Problem statement. Reprint all entries without any alteration.

□ □ □

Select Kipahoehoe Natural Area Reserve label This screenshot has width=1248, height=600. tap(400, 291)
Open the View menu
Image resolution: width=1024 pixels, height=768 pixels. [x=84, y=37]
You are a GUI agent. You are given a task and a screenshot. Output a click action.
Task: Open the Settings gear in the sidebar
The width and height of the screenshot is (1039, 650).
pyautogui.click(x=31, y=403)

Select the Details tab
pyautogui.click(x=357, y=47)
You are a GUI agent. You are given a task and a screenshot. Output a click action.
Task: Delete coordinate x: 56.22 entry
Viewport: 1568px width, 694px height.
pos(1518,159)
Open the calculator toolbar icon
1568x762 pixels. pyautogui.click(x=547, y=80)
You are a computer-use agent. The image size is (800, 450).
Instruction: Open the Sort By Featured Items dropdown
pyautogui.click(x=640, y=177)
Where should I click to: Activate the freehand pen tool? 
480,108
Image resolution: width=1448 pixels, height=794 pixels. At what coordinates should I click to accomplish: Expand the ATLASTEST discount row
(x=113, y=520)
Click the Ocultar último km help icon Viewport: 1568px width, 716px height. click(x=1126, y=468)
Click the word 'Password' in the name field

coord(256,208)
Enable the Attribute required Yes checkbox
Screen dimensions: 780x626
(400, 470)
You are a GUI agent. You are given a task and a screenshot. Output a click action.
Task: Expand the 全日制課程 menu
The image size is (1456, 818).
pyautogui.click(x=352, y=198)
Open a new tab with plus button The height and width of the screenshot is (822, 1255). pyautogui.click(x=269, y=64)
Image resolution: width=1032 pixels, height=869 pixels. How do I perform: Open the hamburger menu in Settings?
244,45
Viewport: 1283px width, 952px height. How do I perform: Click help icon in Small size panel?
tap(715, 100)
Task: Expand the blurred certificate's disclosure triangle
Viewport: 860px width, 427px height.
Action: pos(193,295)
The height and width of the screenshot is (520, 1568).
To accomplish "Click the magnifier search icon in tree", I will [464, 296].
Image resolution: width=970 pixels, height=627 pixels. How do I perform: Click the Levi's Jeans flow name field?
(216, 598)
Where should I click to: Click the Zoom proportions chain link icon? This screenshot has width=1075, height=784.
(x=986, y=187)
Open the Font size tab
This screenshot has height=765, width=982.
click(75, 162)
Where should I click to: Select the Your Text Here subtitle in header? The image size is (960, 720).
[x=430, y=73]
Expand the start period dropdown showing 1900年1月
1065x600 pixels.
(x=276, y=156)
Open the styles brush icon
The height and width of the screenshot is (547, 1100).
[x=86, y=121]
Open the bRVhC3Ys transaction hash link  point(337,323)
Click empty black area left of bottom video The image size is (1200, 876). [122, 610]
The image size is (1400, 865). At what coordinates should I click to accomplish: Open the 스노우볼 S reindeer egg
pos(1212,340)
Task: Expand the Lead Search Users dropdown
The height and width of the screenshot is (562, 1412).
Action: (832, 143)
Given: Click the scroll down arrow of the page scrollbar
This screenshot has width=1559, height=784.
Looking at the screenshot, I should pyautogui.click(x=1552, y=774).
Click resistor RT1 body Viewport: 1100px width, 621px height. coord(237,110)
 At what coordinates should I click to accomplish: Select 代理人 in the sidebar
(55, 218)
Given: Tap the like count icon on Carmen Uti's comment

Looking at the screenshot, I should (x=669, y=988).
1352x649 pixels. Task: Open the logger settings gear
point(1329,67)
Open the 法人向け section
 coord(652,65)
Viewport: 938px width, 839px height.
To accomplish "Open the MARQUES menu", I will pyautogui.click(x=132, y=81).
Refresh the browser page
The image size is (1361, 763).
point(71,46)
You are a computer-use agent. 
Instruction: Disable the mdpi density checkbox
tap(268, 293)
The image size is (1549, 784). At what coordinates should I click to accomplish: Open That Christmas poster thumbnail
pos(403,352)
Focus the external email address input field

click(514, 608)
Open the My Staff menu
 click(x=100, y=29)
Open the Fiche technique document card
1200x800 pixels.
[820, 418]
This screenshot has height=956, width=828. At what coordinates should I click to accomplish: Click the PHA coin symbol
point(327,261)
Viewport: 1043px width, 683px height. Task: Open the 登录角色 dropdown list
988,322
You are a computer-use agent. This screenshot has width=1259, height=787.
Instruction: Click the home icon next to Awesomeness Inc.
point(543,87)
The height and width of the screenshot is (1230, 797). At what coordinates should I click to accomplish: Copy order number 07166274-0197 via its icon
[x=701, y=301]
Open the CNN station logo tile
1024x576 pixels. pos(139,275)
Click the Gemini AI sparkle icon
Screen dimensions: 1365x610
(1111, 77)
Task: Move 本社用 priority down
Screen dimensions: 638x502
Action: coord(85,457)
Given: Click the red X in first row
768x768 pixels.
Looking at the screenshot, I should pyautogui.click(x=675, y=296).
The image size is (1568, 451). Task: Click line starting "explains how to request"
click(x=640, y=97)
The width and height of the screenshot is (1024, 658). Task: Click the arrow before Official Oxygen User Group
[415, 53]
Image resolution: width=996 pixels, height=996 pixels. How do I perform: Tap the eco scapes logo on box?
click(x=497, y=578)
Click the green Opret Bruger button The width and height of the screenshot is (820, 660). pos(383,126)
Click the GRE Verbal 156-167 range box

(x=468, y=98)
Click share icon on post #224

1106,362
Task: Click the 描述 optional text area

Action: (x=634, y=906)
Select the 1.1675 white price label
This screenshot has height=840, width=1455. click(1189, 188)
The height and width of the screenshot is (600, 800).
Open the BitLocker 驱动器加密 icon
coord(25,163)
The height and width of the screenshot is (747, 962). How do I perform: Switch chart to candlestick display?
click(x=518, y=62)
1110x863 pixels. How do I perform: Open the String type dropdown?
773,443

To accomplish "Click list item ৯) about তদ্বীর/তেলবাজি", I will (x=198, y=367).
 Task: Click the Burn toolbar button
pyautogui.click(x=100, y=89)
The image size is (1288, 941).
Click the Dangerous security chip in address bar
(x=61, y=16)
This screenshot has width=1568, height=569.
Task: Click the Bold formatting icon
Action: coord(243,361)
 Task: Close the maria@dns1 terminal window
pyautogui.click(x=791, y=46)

□ □ □

Answer area.
Select Kipahoehoe Natural Area Reserve label This screenshot has width=1248, height=600. tap(400, 291)
Open the View menu
Image resolution: width=1024 pixels, height=768 pixels. [x=84, y=37]
You are a GUI agent. You are given a task and a screenshot. Output a click action.
Task: Open the Settings gear in the sidebar
The width and height of the screenshot is (1039, 650).
pyautogui.click(x=31, y=403)

Select the Details tab
pyautogui.click(x=357, y=47)
You are a GUI agent. You are given a task and a screenshot. Output a click action.
Task: Delete coordinate x: 56.22 entry
Viewport: 1568px width, 694px height.
pos(1518,159)
Open the calculator toolbar icon
1568x762 pixels. pyautogui.click(x=547, y=80)
You are a computer-use agent. The image size is (800, 450).
Instruction: Open the Sort By Featured Items dropdown
pyautogui.click(x=640, y=177)
Where should I click to: Activate the freehand pen tool? 
480,108
Image resolution: width=1448 pixels, height=794 pixels. At what coordinates should I click to accomplish: Expand the ATLASTEST discount row
(x=113, y=520)
Click the Ocultar último km help icon Viewport: 1568px width, 716px height. click(x=1126, y=468)
Click the word 'Password' in the name field

coord(256,208)
Enable the Attribute required Yes checkbox
Screen dimensions: 780x626
(400, 470)
You are a GUI agent. You are given a task and a screenshot. Output a click action.
Task: Expand the 全日制課程 menu
The image size is (1456, 818).
pyautogui.click(x=352, y=198)
Open a new tab with plus button The height and width of the screenshot is (822, 1255). pyautogui.click(x=269, y=64)
Image resolution: width=1032 pixels, height=869 pixels. How do I perform: Open the hamburger menu in Settings?
244,45
Viewport: 1283px width, 952px height. How do I perform: Click help icon in Small size panel?
tap(715, 100)
Task: Expand the blurred certificate's disclosure triangle
Viewport: 860px width, 427px height.
Action: pos(193,295)
The height and width of the screenshot is (520, 1568).
To accomplish "Click the magnifier search icon in tree", I will [464, 296].
Image resolution: width=970 pixels, height=627 pixels. How do I perform: Click the Levi's Jeans flow name field?
(216, 598)
Where should I click to: Click the Zoom proportions chain link icon? This screenshot has width=1075, height=784.
(x=986, y=187)
Open the Font size tab
This screenshot has height=765, width=982.
click(75, 162)
Where should I click to: Select the Your Text Here subtitle in header? The image size is (960, 720).
[x=430, y=73]
Expand the start period dropdown showing 1900年1月
1065x600 pixels.
(x=276, y=156)
Open the styles brush icon
The height and width of the screenshot is (547, 1100).
[x=86, y=121]
Open the bRVhC3Ys transaction hash link  point(337,323)
Click empty black area left of bottom video The image size is (1200, 876). [122, 610]
The image size is (1400, 865). At what coordinates should I click to accomplish: Open the 스노우볼 S reindeer egg
pos(1212,340)
Task: Expand the Lead Search Users dropdown
The height and width of the screenshot is (562, 1412).
Action: (832, 143)
Given: Click the scroll down arrow of the page scrollbar
This screenshot has width=1559, height=784.
Looking at the screenshot, I should pyautogui.click(x=1552, y=774).
Click resistor RT1 body Viewport: 1100px width, 621px height. coord(237,110)
 At what coordinates should I click to accomplish: Select 代理人 in the sidebar
(55, 218)
Given: Tap the like count icon on Carmen Uti's comment

Looking at the screenshot, I should (x=669, y=988).
1352x649 pixels. Task: Open the logger settings gear
point(1329,67)
Open the 法人向け section
 coord(652,65)
Viewport: 938px width, 839px height.
To accomplish "Open the MARQUES menu", I will pyautogui.click(x=132, y=81).
Refresh the browser page
The image size is (1361, 763).
point(71,46)
You are a computer-use agent. 
Instruction: Disable the mdpi density checkbox
tap(268, 293)
The image size is (1549, 784). At what coordinates should I click to accomplish: Open That Christmas poster thumbnail
pos(403,352)
Focus the external email address input field

click(514, 608)
Open the My Staff menu
 click(x=100, y=29)
Open the Fiche technique document card
1200x800 pixels.
[820, 418]
This screenshot has height=956, width=828. At what coordinates should I click to accomplish: Click the PHA coin symbol
point(327,261)
Viewport: 1043px width, 683px height. Task: Open the 登录角色 dropdown list
988,322
You are a computer-use agent. This screenshot has width=1259, height=787.
Instruction: Click the home icon next to Awesomeness Inc.
point(543,87)
The height and width of the screenshot is (1230, 797). At what coordinates should I click to accomplish: Copy order number 07166274-0197 via its icon
[x=701, y=301]
Open the CNN station logo tile
1024x576 pixels. pos(139,275)
Click the Gemini AI sparkle icon
Screen dimensions: 1365x610
(1111, 77)
Task: Move 本社用 priority down
Screen dimensions: 638x502
Action: coord(85,457)
Given: Click the red X in first row
768x768 pixels.
Looking at the screenshot, I should pyautogui.click(x=675, y=296).
The image size is (1568, 451). Task: Click line starting "explains how to request"
click(x=640, y=97)
The width and height of the screenshot is (1024, 658). Task: Click the arrow before Official Oxygen User Group
[415, 53]
Image resolution: width=996 pixels, height=996 pixels. How do I perform: Tap the eco scapes logo on box?
click(x=497, y=578)
Click the green Opret Bruger button The width and height of the screenshot is (820, 660). pos(383,126)
Click the GRE Verbal 156-167 range box

(x=468, y=98)
Click share icon on post #224

1106,362
Task: Click the 描述 optional text area

Action: (x=634, y=906)
Select the 1.1675 white price label
This screenshot has height=840, width=1455. click(1189, 188)
The height and width of the screenshot is (600, 800).
Open the BitLocker 驱动器加密 icon
coord(25,163)
The height and width of the screenshot is (747, 962). How do I perform: Switch chart to candlestick display?
click(x=518, y=62)
1110x863 pixels. How do I perform: Open the String type dropdown?
773,443

To accomplish "Click list item ৯) about তদ্বীর/তেলবাজি", I will (x=198, y=367).
 Task: Click the Burn toolbar button
pyautogui.click(x=100, y=89)
The image size is (1288, 941).
Click the Dangerous security chip in address bar
(x=61, y=16)
This screenshot has width=1568, height=569.
Task: Click the Bold formatting icon
Action: coord(243,361)
 Task: Close the maria@dns1 terminal window
pyautogui.click(x=791, y=46)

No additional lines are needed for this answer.